### Activity
Return, word for word, the lines of the listing below from the one with "[presentation] (753, 616)" through the one with "Prevent cross-site scripting", and no other lines.

### Data
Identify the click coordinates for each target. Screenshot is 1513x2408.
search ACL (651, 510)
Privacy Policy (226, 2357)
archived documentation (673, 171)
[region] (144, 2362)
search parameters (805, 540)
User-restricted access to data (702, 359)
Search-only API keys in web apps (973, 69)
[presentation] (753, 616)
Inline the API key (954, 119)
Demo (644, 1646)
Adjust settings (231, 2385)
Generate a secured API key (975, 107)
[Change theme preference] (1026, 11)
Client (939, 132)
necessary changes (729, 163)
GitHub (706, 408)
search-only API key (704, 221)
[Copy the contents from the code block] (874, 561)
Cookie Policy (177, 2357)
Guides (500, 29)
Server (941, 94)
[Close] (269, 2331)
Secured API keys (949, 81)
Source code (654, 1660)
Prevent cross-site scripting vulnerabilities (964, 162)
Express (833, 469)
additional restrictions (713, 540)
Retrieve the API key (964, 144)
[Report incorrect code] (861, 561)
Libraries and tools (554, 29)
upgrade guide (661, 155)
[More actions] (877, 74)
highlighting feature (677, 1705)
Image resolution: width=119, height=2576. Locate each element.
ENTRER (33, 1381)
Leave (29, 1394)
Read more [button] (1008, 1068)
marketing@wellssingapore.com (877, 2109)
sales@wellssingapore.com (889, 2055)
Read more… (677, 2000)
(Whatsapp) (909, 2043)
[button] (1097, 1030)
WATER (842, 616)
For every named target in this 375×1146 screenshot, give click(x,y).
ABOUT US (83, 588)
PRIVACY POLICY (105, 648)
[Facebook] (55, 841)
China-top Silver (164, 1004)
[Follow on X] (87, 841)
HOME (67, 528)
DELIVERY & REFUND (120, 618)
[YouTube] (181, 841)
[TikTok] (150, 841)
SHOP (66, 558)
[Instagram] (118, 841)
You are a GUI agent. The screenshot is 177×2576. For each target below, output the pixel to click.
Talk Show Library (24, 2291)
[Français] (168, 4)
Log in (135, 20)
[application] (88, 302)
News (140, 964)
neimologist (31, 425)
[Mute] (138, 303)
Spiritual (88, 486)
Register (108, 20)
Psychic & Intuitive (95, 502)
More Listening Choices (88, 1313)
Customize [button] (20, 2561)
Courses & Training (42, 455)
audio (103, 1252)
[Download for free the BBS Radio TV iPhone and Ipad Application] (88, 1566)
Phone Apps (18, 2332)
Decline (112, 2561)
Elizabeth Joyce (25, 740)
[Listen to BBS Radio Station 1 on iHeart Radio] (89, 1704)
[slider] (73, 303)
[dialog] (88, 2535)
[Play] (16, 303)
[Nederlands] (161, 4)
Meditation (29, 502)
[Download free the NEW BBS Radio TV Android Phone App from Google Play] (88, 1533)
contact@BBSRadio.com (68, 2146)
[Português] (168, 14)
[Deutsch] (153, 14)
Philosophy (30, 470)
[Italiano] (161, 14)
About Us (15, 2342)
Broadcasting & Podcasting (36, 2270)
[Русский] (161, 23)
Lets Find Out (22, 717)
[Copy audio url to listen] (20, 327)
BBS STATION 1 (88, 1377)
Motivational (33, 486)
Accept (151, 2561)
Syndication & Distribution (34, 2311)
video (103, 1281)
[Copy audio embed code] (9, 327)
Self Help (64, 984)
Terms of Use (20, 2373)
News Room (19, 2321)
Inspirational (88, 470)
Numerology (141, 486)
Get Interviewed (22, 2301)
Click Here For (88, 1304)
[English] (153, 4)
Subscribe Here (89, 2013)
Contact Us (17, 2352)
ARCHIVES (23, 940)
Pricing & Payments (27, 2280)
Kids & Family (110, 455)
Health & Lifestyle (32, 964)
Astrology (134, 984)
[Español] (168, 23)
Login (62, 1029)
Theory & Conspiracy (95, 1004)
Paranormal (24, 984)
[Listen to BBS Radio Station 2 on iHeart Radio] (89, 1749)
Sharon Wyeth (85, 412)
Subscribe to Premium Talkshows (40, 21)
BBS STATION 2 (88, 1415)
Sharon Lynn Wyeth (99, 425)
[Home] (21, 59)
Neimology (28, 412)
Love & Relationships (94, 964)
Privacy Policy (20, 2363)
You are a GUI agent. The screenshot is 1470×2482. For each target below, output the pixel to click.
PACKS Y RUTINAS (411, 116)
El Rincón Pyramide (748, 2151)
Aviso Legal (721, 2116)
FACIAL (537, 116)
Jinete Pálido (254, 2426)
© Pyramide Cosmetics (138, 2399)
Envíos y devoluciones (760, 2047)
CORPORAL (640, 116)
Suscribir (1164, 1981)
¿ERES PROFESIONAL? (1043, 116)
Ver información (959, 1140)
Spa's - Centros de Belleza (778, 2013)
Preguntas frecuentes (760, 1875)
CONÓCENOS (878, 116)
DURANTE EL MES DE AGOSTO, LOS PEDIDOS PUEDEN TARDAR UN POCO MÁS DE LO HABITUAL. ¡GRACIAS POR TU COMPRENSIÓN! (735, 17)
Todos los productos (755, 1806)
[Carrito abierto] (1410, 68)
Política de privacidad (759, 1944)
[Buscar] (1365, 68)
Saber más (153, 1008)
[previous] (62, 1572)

### Solution
[presentation] (753, 616)
Inline the API key (954, 119)
Demo (644, 1646)
Adjust settings (231, 2385)
Generate a secured API key (975, 107)
[Change theme preference] (1026, 11)
Client (939, 132)
necessary changes (729, 163)
GitHub (706, 408)
search-only API key (704, 221)
[Copy the contents from the code block] (874, 561)
Cookie Policy (177, 2357)
Guides (500, 29)
Server (941, 94)
[Close] (269, 2331)
Secured API keys (949, 81)
Source code (654, 1660)
Prevent cross-site scripting vulnerabilities (964, 162)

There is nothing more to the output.